--- START OF Exercise materials ---

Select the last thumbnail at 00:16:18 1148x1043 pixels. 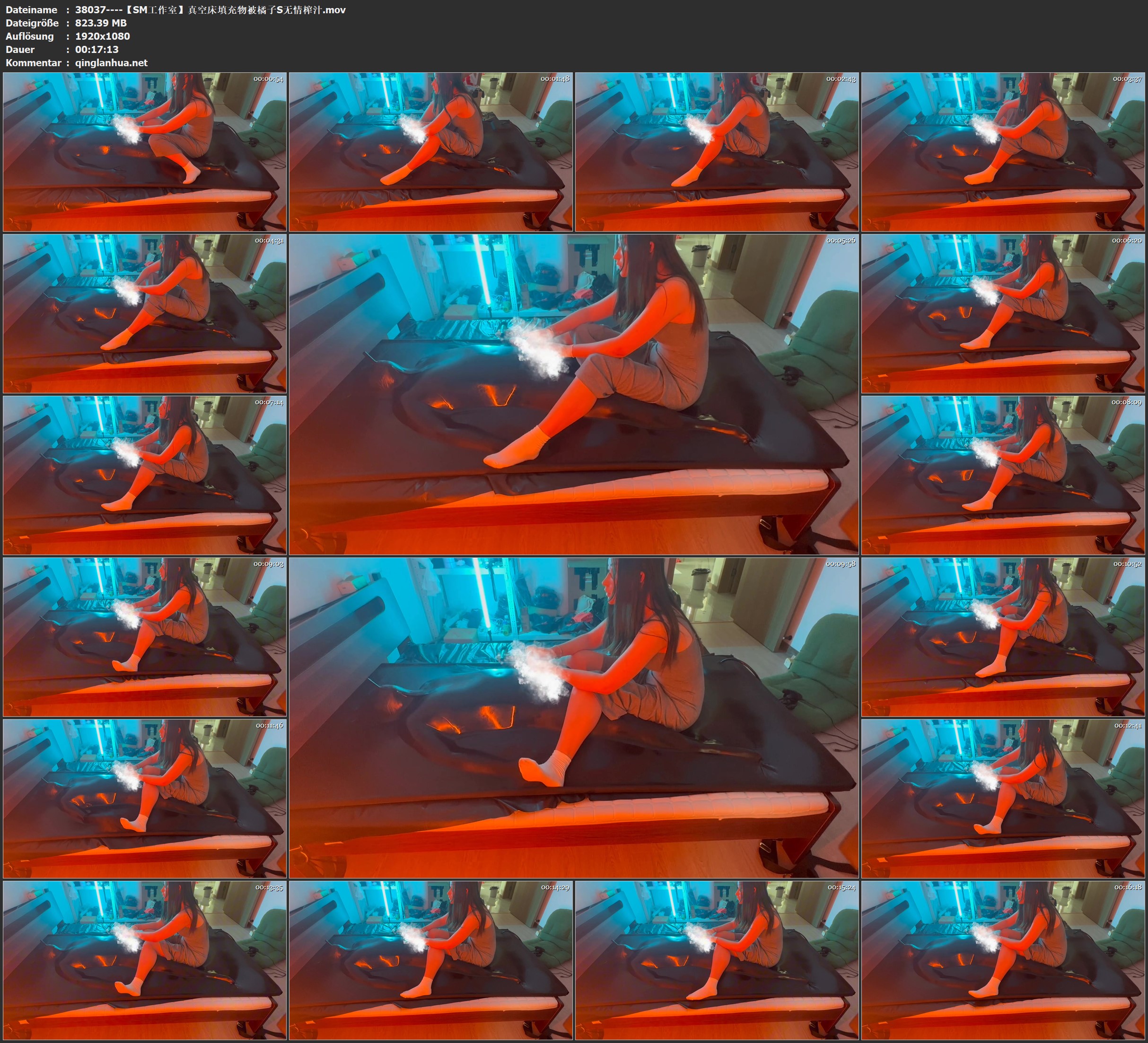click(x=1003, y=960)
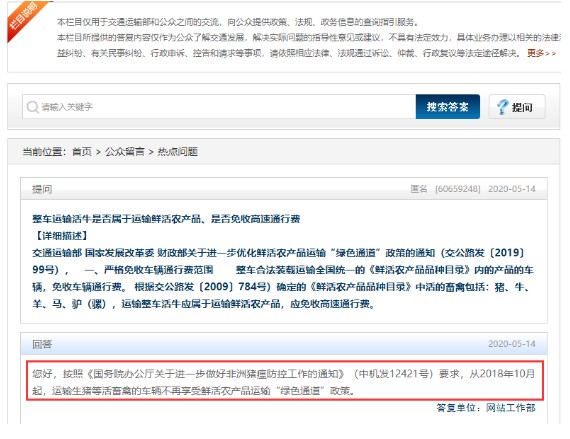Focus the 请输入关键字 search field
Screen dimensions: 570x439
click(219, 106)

--- END OF Exercise materials ---
--- START OF Exercise materials ---

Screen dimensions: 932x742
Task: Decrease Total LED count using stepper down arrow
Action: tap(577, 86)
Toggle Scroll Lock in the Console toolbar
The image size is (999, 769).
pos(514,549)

--- END OF Exercise materials ---

Recast the records from the line with "Toggle Scroll Lock in the Console toolbar" to the line with "pos(514,549)" as a numbered list, leaving out blank lines.

1. Toggle Scroll Lock in the Console toolbar
2. The image size is (999, 769).
3. pos(514,549)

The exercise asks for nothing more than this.